According to a new report from the State Higher Education Executive Officers Association, state funding is associated with student success outcomes. According to the report, included in Higher Ed Dive, state funding cuts cause modest decreases in graduation rates and college credentials awarded.
The Hechinger Report profiles Anne Fletcher, professor of English and developmental writing at Austin Community College, and her efforts to reach students that are falling through the cracks. About half the students she teaches are considered at high risk of not completing college, many of them from low-income families or from historically marginalized communities. “From the very beginning of my career, I was concerned about the students who struggled,” said Fletcher. “Those students need extra help. I think I understand their needs.” She said that in each of the last three semesters, she’s lost more students than in any previous semester. She often provides support outside her classroom, offering special online sessions to those struggling with the work and extra credit to those who turn in a biweekly confidential journal where they note how they’re doing. “My goal is to do everything possible to keep everyone, and to have them be successful,” Fletcher said. “I owe it to the college, and I owe it to the students. I couldn’t live with myself if I didn’t do everything possible.”
Physical Health
On Inside Higher Ed’s Academic Minute short-form podcast, Amy Bidwell, an associate professor in the department of health promotion and wellness at the State University of New York at Oswego, discusses her work on a holistic, multifaceted behavior change program aimed at fostering long-lasting changes in college students’ wellbeing and preventing weight gain. In her program, “students set weekly goals to incorporate strategies they learned in the program and then reflect on them in their journals. The students think about what successes and challenges they had that week and highlight why they thought those successes and challenges occurred. Over time, they begin to recognize the habits that result in specific behaviors.”

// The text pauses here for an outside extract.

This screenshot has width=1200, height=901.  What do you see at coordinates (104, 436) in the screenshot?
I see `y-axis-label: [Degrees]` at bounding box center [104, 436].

Coronavirus: Safety and Reopening
Inside Higher Ed reports on colleges navigating new State Department travel warnings after a year that has upended study abroad programs. The new recommendations have been implemented to better align protocols with travel health notices from the Center for Disease Control and Prevention. The change in mid-April resulted in a substantial increase in the number of countries that indicate “Level 4: Do Not Travel,” the State Department’s highest warning.

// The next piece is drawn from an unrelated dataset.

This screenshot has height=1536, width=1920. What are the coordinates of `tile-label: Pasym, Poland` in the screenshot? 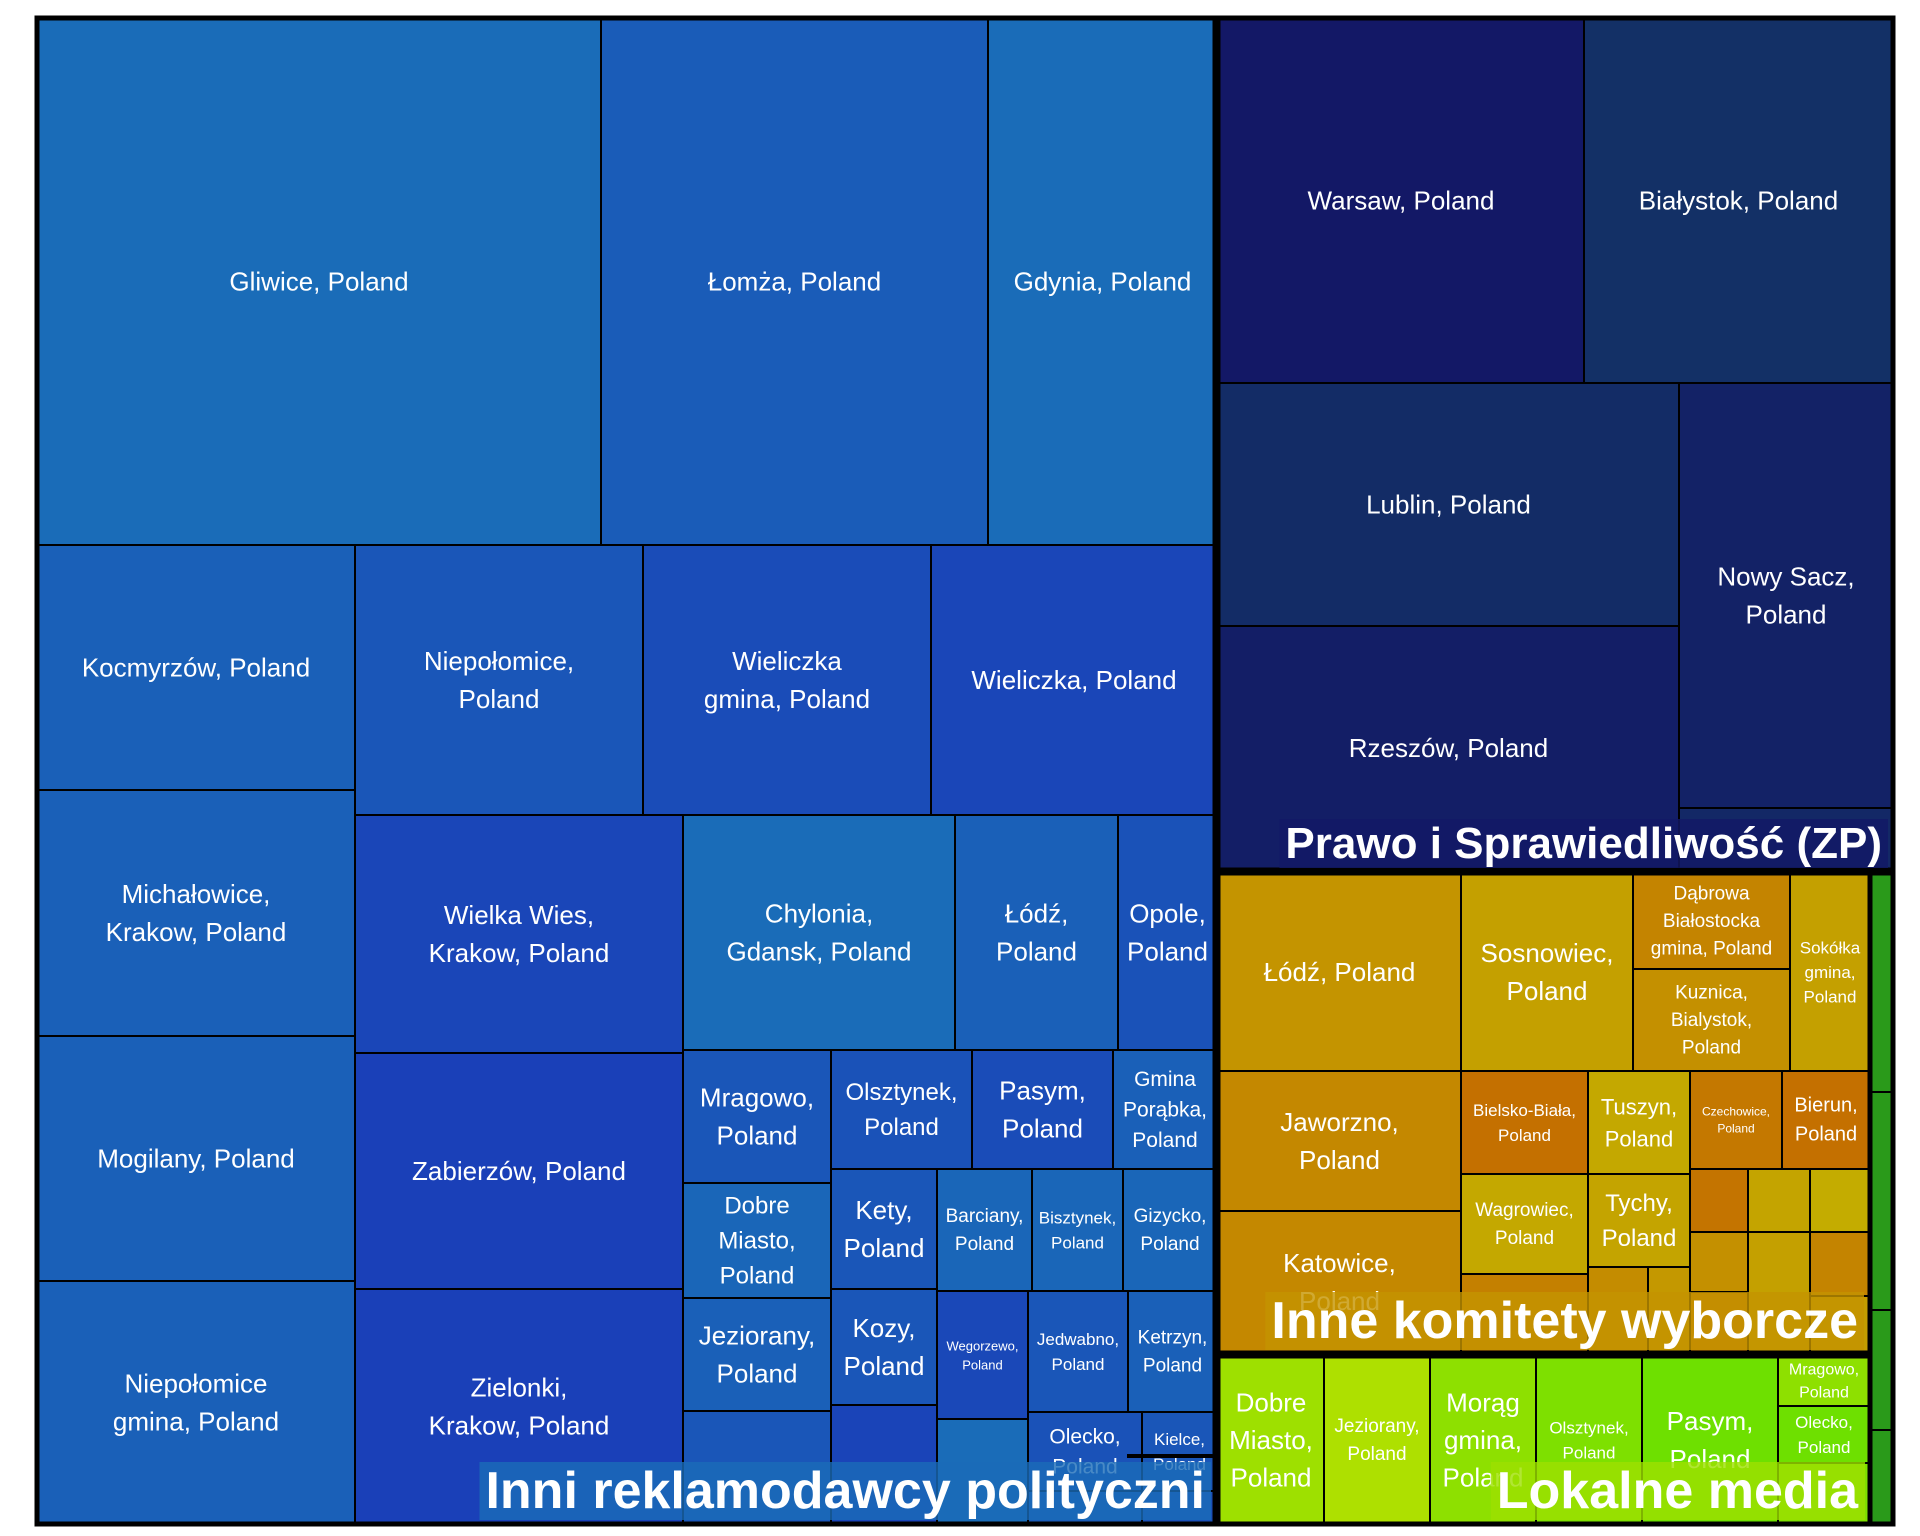 It's located at (1042, 1110).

Inside Higher Ed reports that in the wake of the new masking guidance from the CDC, which states that fully vaccinated people do not need to wear masks in most settings, colleges and universities are scrambling to revise their safety protocols or determine if any changes should be made at all. While some have begun lifting mask mandates, others are leaving them in place citing the inability to determine who is vaccinated.
An NBC News analysis of nearly 400 colleges and universities that are requiring the Covid-19 vaccination found that the majority have unclear directives, loopholes or legal complications that are causing confusion and frustration. NBC reports that with no federal guidance and shifting legal boundaries, colleges and universities are struggling to develop plans to reopen.